To be better leaders, the administration should engage its primary audience: the faculty. Graphic by Miguel Tovar/University of Houston

The world of academic research is tough. As institutional research offices juggle regulatory and financial challenges within a continually strained system, they still have to lead their respective enterprises and serve their research communities.

“Service before leadership,” said Amr Elnashai, vice president/vice chancellor for research and technology transfer at the University of Houston. “We cannot miss this very important fact – we have to serve the needs of our research communities, first, before they will trust us to lead.”

How can we better serve faculty while tackling the many challenges faced by research divisions?

Sara Bible, associate vice provost for research at Stanford University, says the best way is to continually engage faculty in the business of research.

Rule making within research

Let’s be honest – faculty don’t particularly enjoy the administrative overburden dished out by university research offices. Nor should they.

But involving faculty in the process is the quickest way to earn their cooperation.

“You will have good results if you put in the time,” said Bible. “It’s really important to be flexible with faculty and staff on campus.”

One way Bible has successfully engaged her research community is in policy development.

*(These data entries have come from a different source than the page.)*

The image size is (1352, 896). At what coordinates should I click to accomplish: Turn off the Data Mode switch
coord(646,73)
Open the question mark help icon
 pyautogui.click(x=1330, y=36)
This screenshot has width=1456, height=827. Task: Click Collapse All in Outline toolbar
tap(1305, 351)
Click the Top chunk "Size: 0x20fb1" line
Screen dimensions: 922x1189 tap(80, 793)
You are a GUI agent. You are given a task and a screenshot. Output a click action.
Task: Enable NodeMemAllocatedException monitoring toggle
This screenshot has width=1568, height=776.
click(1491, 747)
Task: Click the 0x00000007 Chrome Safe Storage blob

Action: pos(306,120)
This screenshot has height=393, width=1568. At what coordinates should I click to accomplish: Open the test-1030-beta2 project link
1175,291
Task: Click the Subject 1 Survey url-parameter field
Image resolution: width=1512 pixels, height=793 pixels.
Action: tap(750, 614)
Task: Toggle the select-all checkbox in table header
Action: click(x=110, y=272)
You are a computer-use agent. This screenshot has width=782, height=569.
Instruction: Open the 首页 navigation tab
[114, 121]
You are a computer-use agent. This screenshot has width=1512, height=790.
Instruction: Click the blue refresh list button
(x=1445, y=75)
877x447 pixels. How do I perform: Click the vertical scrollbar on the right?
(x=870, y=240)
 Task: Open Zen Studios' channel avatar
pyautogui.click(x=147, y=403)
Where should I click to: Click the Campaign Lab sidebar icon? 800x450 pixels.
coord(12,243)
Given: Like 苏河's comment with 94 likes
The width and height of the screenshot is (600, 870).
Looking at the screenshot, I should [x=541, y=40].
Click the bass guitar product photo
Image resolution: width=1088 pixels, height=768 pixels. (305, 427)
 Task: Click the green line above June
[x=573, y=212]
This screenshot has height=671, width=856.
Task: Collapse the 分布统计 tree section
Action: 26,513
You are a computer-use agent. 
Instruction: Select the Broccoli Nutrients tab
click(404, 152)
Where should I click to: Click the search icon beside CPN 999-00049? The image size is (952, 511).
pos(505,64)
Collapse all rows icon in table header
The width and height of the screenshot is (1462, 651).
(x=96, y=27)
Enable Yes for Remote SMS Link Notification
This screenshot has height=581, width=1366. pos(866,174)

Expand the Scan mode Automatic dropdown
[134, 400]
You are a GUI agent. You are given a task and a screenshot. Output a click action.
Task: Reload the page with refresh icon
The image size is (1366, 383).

Her office at Stanford implemented a research policy working group that spends months testing policy language and effectiveness with university faculty and staff before it is launched.

“We’ve had great results,” she said. “People want to engage and be part of the process, not just be expected to follow a rigid set of rules.”

The pre-deadline deadline

Another way to partner with faculty is to work with them to improve the proposal review cycle, for everyone knows the risks of pushing the magic button mere minutes before the deadline.

Melinda Cotton, assistant vice president for Sponsored Programs at the University of Alabama at Birmingham, recommends creating a pre-deadline deadline.

Her office worked with faculty, schools and departments to establish the submission of proposals a full seven days before their due dates. This gave the office time to strengthen merit of the research project and fix minor details that could disqualify a proposal.

“Within our School of Medicine, more than 80 percent of our proposals came in by our pre-deadline,” she said. “We work hard to communicate and advocate to faculty that we can serve them better by doing it this way, and it’s working for us.”

Ultimately, there are lots of processes university research offices have to put in place to do the business of research. But to be better leaders, the administration should engage its primary audience: the faculty.

Engagement in policy-making, for instance, gives insight into pain points and allows research offices to put the best processes in place to get the job done for everyone.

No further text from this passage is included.